#### Tarefa proposta A
De acordo com o texto sobre índices em chaves estrangeiras, em qual blog foi publicado o artigo de Etienne Lopes?
#### Tarefa proposta B
Prossiga com o texto sobre índices em chaves estrangeiras a partir da última frase apresentada.

#### Texto para leitura
-=-=-=-=-
Nem toda chave estrangeira deve ser indexada

Ylanite Koppens (Pexels)

A chave estrangeira é composta de uma ou mais colunas e permite o relacionamento entre tabelas, além de garantir a integridade referencial.
Dizem que é necessário criar índice para toda chave estrangeira…

1. Compilação de argumentos

Há alguns anos eu acompanhava uma apresentação online sobre sql server, tão comuns antes da pandemia de covid. Não me recordo do assunto mas me lembro vagamente do grupo de  palestrantes. Transmitida pelo youtube, no chat eram postadas perguntas por quem também assistia. Em uma delas alguém perguntou para um dos palestrantes se era necessário criar índices para todas as chaves estrangeiras. Eu. abelhudo, respondi que não. Pouco depois o palestrante responde no chat que “sim, para todas elas”. Ops! Fiquei calado sobre o assunto e não dei mais nenhum pitaco na apresentação, pois o palestrante é um dos gurus de sql server no Brasil. Mas não mudei de opinião…

Sou contra ficar criando índices nonclustered para tudo. É óbvio que índices nonclustered, quando criados com análise técnica do contexto, melhoram o desempenho de consultas sql. Entretanto, todo índice nonclustered tem seus pontos negativos: aumento no espaço físico ocupado pelo banco de dados; necessidade do database engine manter o índice atualizado a cada alteração no banco de dados que tenha relação direta com o índice; aumento no tamanho do arquivo (e tempo de duração) de backup do banco de dados; aumento no tempo das rotinas de manutenção de índices; etc.

Algum tempo após resolvi pesquisar sobre o assunto e percebi que eu não era o único que pensava assim (isto é, nem sempre se deve criar índices para todas as chaves estrangeiras). Quem? Ao longo do artigo o nome dele será mencionado, mas de imediato informo que ele é bem conceituado na comunidade sql server internacional.

Nota. Este primeiro capítulo contém vários links que levam ao respectivo artigo mencionado no texto do parágrafo ou frase. A sugestão é que primeiro este capítulo seja lido sem clicar em um único link mas, chegando ao final do capítulo, então relê-lo e ir clicando em cada artigo mencionado, aprofundando então no estudo.

Nas últimas semanas me deparei com dois artigos recentes publicados sobre o assunto. O primeiro, publicado no blog SQL Land por Etienne Lopes, The “hidden” benefits of Indexes in Foreign Key columns, em que o autor inicia com a seguinte pergunta: “Do you think that it can be beneficial to have a single column index for the foreign key column in the child table?” e considera 3 possíveis respostas: nunca; sempre; e depende.

Casos em que é inútil. Para os que acham que “nunca”, ele relaciona alguns fatos que podem favorecer essa resposta, tratando dos casos de:

E ele faz uma detalhada explanação sobre os dois pontos acima, demonstrando que eles não são motivos para criar índices pelas chaves estrangeiras. Aliás, o que me parece é que Etienne Lopes escreveu um artigo sobre join elimination dentro do artigo sobre índices em chaves estrangeiras: And now Ladies and Gentlemen, time for the demo where Join Elimination will happen 🙂

A explanação sobre os 2 pontos acima termina no parágrafo “So, this proves that having an index on the foreign key column(s) (alone) by itself will not bring benefits when that column is simply used in the JOIN predicate in SELECT clauses”.
-=-=-=-=-
#### Material fornecido

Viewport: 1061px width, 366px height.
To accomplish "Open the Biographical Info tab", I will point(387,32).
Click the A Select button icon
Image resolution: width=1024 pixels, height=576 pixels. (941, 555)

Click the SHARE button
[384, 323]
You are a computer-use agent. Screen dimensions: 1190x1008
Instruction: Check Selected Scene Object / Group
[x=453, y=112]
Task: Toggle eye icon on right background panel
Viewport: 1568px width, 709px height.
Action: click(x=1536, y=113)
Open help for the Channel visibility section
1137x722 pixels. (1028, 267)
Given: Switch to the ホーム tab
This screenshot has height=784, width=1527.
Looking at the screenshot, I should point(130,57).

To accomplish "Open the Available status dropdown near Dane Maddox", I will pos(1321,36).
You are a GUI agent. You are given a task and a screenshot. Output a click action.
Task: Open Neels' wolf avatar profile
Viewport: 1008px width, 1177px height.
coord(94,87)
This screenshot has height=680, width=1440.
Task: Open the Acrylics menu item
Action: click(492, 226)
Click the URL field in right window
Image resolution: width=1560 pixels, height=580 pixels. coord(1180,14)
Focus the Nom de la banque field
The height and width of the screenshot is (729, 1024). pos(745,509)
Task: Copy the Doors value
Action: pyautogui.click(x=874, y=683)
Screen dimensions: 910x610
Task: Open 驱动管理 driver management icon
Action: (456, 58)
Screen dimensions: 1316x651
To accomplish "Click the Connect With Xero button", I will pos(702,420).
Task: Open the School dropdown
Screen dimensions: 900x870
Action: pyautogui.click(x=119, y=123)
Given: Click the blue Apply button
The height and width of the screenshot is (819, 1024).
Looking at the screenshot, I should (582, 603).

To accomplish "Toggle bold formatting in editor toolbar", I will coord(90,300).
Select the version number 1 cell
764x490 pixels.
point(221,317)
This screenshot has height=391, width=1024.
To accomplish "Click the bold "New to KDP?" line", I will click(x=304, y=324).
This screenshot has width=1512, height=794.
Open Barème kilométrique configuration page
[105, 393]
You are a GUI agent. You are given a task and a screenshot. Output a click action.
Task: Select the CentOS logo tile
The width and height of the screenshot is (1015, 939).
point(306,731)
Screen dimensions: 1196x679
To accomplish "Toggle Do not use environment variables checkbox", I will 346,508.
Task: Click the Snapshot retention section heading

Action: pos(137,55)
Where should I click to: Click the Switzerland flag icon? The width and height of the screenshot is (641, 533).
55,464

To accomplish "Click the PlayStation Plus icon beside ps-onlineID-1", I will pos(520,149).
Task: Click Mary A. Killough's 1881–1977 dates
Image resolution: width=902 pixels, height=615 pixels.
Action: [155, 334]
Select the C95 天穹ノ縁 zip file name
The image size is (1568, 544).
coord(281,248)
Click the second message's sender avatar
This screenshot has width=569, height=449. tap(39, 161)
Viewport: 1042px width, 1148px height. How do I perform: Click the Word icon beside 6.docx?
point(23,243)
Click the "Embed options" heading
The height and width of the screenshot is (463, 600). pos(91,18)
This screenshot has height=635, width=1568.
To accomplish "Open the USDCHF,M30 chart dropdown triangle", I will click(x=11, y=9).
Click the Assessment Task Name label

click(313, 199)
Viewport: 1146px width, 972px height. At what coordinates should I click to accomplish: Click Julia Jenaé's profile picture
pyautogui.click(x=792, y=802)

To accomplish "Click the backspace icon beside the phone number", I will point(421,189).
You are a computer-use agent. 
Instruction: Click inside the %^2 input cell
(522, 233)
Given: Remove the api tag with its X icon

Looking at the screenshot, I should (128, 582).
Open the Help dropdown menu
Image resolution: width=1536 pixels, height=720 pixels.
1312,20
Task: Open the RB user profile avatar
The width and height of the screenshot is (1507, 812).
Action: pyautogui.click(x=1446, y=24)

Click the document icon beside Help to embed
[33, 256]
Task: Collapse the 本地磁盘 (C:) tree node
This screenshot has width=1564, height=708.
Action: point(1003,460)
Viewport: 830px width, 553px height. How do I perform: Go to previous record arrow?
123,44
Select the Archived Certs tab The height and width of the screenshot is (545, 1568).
-=-=-=-=-
#### Sua resposta A
No blog SQL Land.

#### Sua resposta B
Índices não (ou raramente) utilizados. Antes de tratar do argumento que Etienne Lopes escreveu a favor da criação de índice nas chaves estrangeiras, vamos abrir um parênteses para o artigo “Which is Worse: an Unused Index, or an Un-Indexed Foreign Key?”, de Kendra Little. Nesse artigo ela trata de caso em que são citados dois relatórios: (1) tabelas com chaves estrangeiras mas sem os respectivos índices das chaves estrangeiras; e (2) índices que não são utilizados. Mas o principal é o que ocorre quando se depara com o fato de que no relatório de índices não utilizados aparecem vários índices de chaves estrangeiras que foram criados para atender a recomendação “indexar todas as chaves estrangeiras”! Temos aqui um cachorro correndo atrás do próprio rabo?

Problemas de desempenho. Outra situação em que não foram criados índices para todas as chaves estrangeiras é relatado no artigo “Unindexed Foreign Keys Can Make Performance Worse”, em que o autor comenta que “Em um compromisso recente, simplesmente não pudemos usar essa solução. Eles já tinham sérios problemas de desempenho durante as inserções: o hardware não suportava nenhuma lentidão adicional durante as inserções e atualizações, e eles já tinham problemas extensos de bloqueio e gravação”. Quem comentou isso foi Brent Ozar e ele terminou o artigo com o seguinte parágrafo: “Do I wish every database had perfect data, perfect foreign keys, perfect indexes, and perfect hardware to sustain all of the load? Absolutely. But in real life, constraints aren’t black and white: they’re fifty shades of … oh, you know”.

Casos em que índices fazem diferença. Retornando ao artigo de Etienne Lopes, a seguir ele nos traz exemplo em que é removida uma linha em duas tabelas, ambas com mesma estrutura e mesmo conjunto de dados. Na primeira tabela, T1, o apagamento foi imediato mas na outra, TB1, demorou 5 segundos; qual o motivo? Continuando a leitura, tomamos então conhecimento de que ambas tabelas possuem coluna que é referenciada como chave estrangeira em várias outras tabelas, sendo que no caso de T1 todas as demais tabelas que possuem chave estrangeira referenciando T1 estão com índice nas chaves estrangeiras mas no caso de TB1 as demais tabelas não possuem índice nas chaves estrangeiras. E ilustra o artigo com os planos de execução das duas situações: uma imagem vale mais do que mil palavras.

E não terminou aí. Para reforçar a necessidade de índice nas chaves estrangeiras, ele mostra o que ocorre se as colunas definidas como chave estrangeira estão também definidas com DELETE CASCADE: Well, as shown in the above execution plan (“Table Delete” operator), SQL Server will now automatically delete child rows and what does this imply?… Exactly, LOCKS!

Achei detalhado o artigo do Etienne Lopes, principalmente comparando com outros sobre o mesmo assunto. Recomendo a leitura, e com atenção especial nessa parte que trata do DELETE e UPDATE e a falta que faz ter chaves estrangeiras indexadas, nesses casos.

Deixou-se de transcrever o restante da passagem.